TEXT SEGMENT ->
┏━━
According to the latest Reuters poll of economists, the Reserve Bank of India (RBI) is likely to refrain from cutting rates again until late this year amid rising price pressures and expectations of a fiscal stimulus to be announced by the Indian government next month, in an effort to boost growth.
Key Findings:
“The latest poll projected the central bank to extend that pause - keeping its repo rate on hold at 5.15% at its February meeting and until at least October.
In response to additional questions, all 42 economists said growth would gradually pick up in the next six months and a majority said inflation would moderate.
The RBI was forecast to next cut rates by 25 basis points to 4.90% in the October-December quarter.
Gross domestic product growth was forecast to average 5.0% this fiscal year, the lowest since polling began for the period in April 2018.
The government was forecast to set a fiscal deficit target of 3.6% of GDP for 2020/21, up from 3.3% targeted for the current year.
While fiscal expansion is generally followed by a spike in price pressures, a majority - over 60% of 39 respondents - said it would not prove to be inflationary.”
FX Implications:
Despite diminishing odds of an RBI rate cut next month, the Indian rupee fails to benefit and trades weaker near 71.20 vs. the US dollar, at the time of writing.
The USD/INR cross hit a fresh eight-day high of 71.26 on Wednesday after the Asian currency was pressured by rising China virus concerns led losses in the Indian stocks.
Meanwhile, India’s stagflation risks and nervousness ahead of the fiscal budget kept the rupee undermined. However, the losses in the rupee were capped by the weakness in oil prices.
┗━━
EXERCISE DATA ->
┏━━
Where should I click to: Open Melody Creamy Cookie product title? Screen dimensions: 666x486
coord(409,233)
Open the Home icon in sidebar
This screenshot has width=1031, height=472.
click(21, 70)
┗━━
TASK INSTRUCTIONS ->
1/ In the RBI poll article, at what level is the central bank expected to keep its repo rate at its February meeting?
2/ From the RBI poll article, output the stretch from "According to the" through "to boost growth.", copied word for word.

SOLUTIONS IN ORDER ->
1/ 5.15%

2/
According to the latest Reuters poll of economists, the Reserve Bank of India (RBI) is likely to refrain from cutting rates again until late this year amid rising price pressures and expectations of a fiscal stimulus to be announced by the Indian government next month, in an effort to boost growth.